2.线粒体动力学 (Mitochondrial dynamics)
线粒体是细胞的能量工厂,生产ATP,为极为重要的细胞器。其在细胞内高度动态,面对不同的环境,通过调控自身分裂(fission)、融合(fusion)及与细胞骨架相互作用,进而呈现不同的胞内定位特征。线粒体缺陷通常与神经退行性疾病及癌症等许多重大疾病的发生和发展息息相关。因此,我们通过综合利用酵母遗传学、生物化学、超高分辨率显微镜观察成像等先进技术手段重点研究线粒体动力学调控的分子机制。
Mitochondria are the powerhouse of a cell, constantly undergoing fusion and fission and intimately interacting with the cytoskeleton. Mitochondria malfunctions are associated with neuron degenerative diseases, aging, and tumorigenesis. Employing high spatiotemporal resolution microscopy, yeast genetics, and biochemistry, we aim to reveal the molecular mechanisms underlying mitochondria dynamics and regulating microtubule-mitochondria interactions.
3.有丝分裂和减数分裂(Mitosis and meiosis)
姐妹染色单体通过有丝分裂均等准确地向子代细胞分配,进而维系染色体遗传的稳定性。
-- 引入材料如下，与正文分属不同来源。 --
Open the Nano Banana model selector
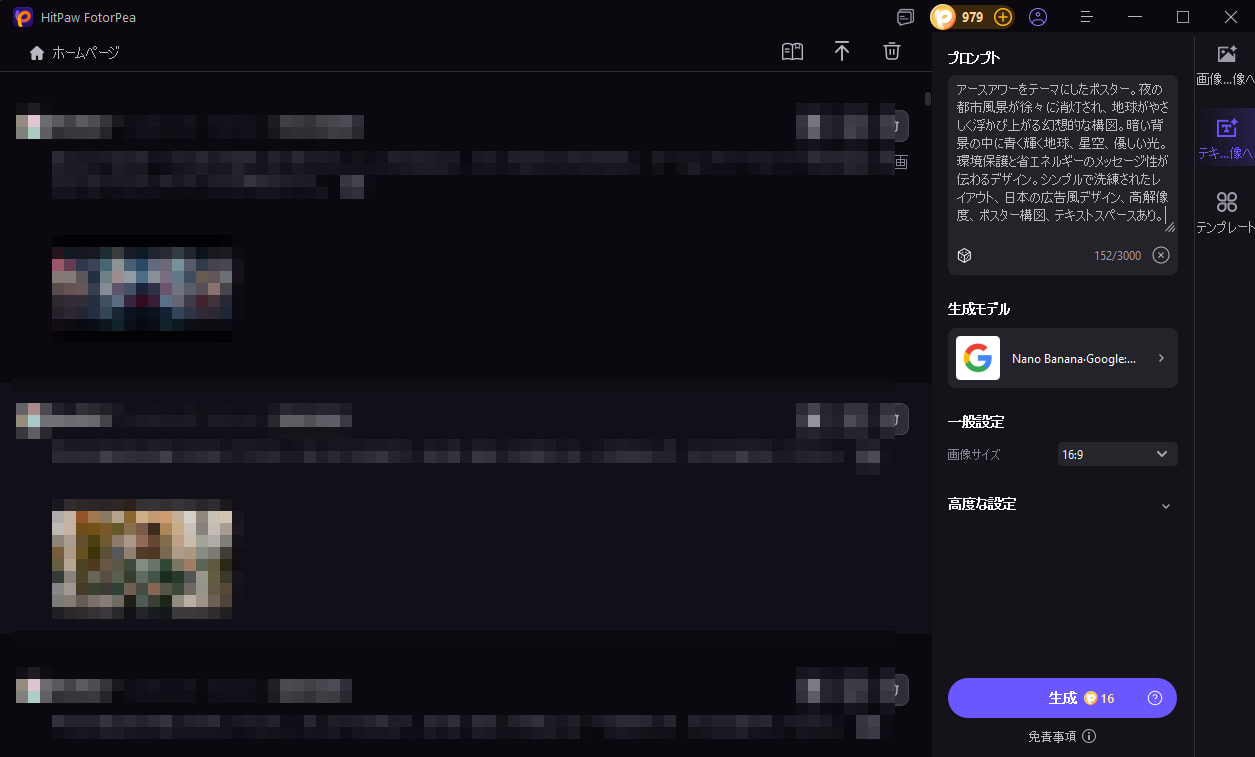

由于有丝分裂异常可导致非整倍体细胞形成,因此有丝分裂与肿瘤的发生和发展关系紧密。我们重点剖析有丝分裂过程重要细胞器纺锤体及动点的动态组装机制和调控机理。
Mitosis is a fundamental process of life. During mitosis, chromosomes are segregated and equally divided into two daughter cells. Mitosis errors are usually correlated with failures of chromosome segregation, leading to more severe problems such as genomic instability, birth defects and cancer. My laboratory is interested in understanding the fundamental molecular mechanisms underlying spindle and chromosome dynamics during mitosis. We combine yeast genetics, quantitative live-cell imaging, biochemical and cell biological approaches to dissect organization, dynamics and regulation of the spindle in the fission yeast Schizosaccharomyces pombe.